Pour garantir la qualité et une longue conservation du produit, le conditionnement est manuel. Les oignons sont tressés comme le veut la tradition Johnny ou préparés manuellement : le passage dans les mains est garanti par l’ébarbage (action d’enlever les racines). La queue de l'oignon est préservée pour assurer une bonne conservation naturelle. Mais c’est surtout sa saveur qui le distingue sans peine des autres variétés d’oignons.

Des moines capucins...

Il faut remonter le temps jusqu'au 17ème Siècle pour découvrir l'origine de l'Oignon de Roscoff. C'est en effet en 1647 que Frère Cyril, un moine capucin, sema les premières graines dans les jardins du couvent à son retour de Lisbonne. A cette époque, la ville de Roscoff avait une activité essentiellement liée au commerce maritime, basée sur l’exportation de sel provenant du Sud de la Bretagne et de toiles de lin fabriquées dans la région. Les légumes étaient cultivés dans les jardins potagers et servaient au ravitaillement des marins. Les oignons constituaient un aliment essentiel pour eux, car ils permettaient de prémunir contre le scorbut, du fait de leur richesse en vitamine C.
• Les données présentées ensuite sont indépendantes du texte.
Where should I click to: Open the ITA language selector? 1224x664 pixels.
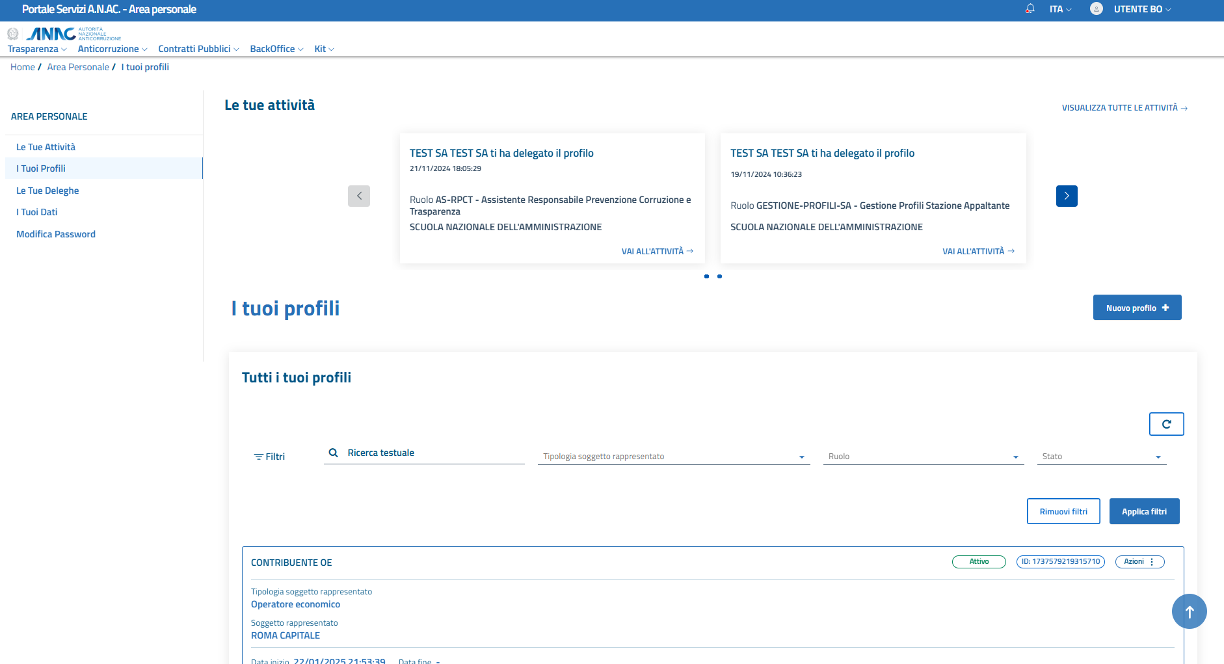tap(1060, 9)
Très vite remarqué pour ses qualités gustatives et sa très longue conservation, la culture de l'oignon de Roscoff se développa rapidement dans les environs du port. Au 18ème Siècle, avec le déclin du commerce de la toile, les paysans se tournèrent vers la culture de l'oignon et d'autres légumes sur Roscoff et les communes avoisinantes.
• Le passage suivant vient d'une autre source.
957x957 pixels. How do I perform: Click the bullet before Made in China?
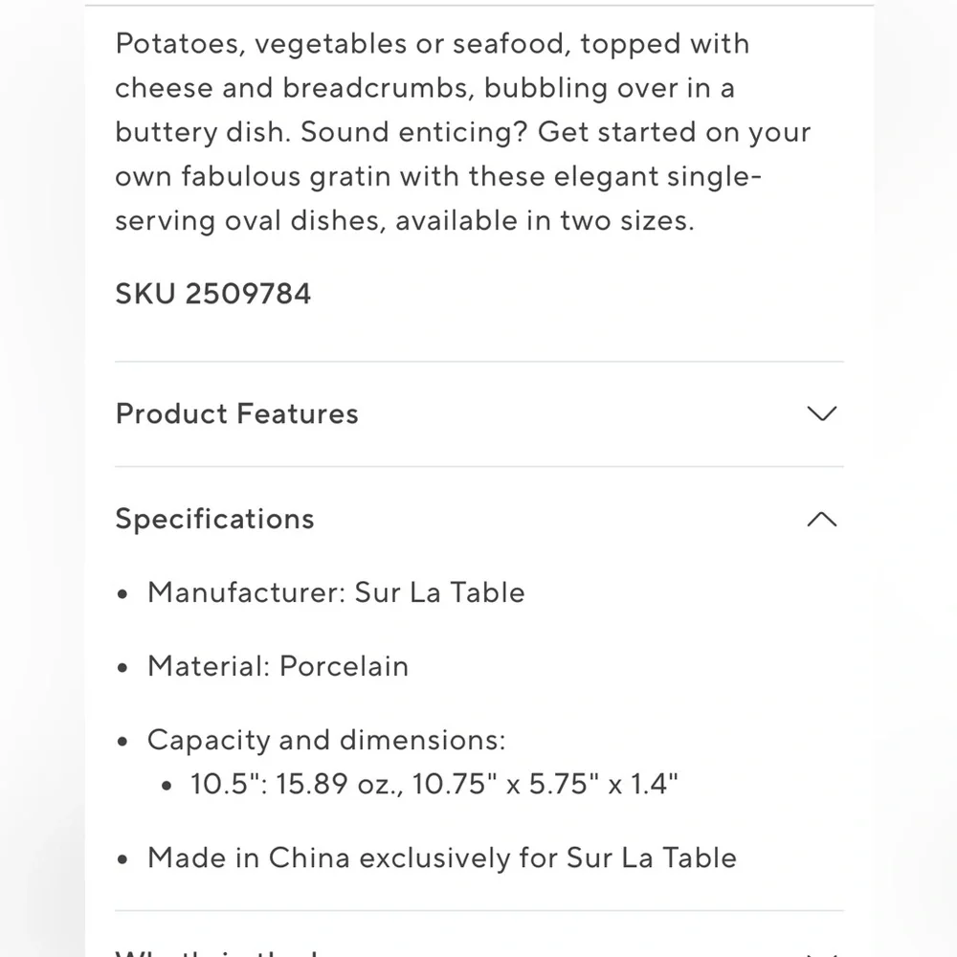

Sur les routes de la Grande Bretagne...

Mais c'est véritablement au 19ème siècle que la notoriété de l'Oignon de Roscoff prit de l'ampleur. L'histoire retient qu'en 1828, Henri Olivier, un jeune paysan de Roscoff, tenta l'aventure d'aller vendre ses oignons en Angleterre : il en revint les cales vides et les poches bien remplies… C'est ainsi que débuta le phénomène "Johnny", du surnom donné par les britanniques aux paysans de Roscoff et de sa région (petit Jean). Chaque année plus nombreux, les Johnnies s’expatriaient dès la fin juillet après le pardon de Sainte Barbe pour aller vendre leurs oignons au porte à porte dans toute la Grande Bretagne, à pied tout d’abord puis à vélo à partir des années 1920. Le métier était difficile mais heureusement rentable. Le phénomène connut son apogée dans les années 20 avec 9000 tonnes vendues outre Manche par près de 1400 Johnnies.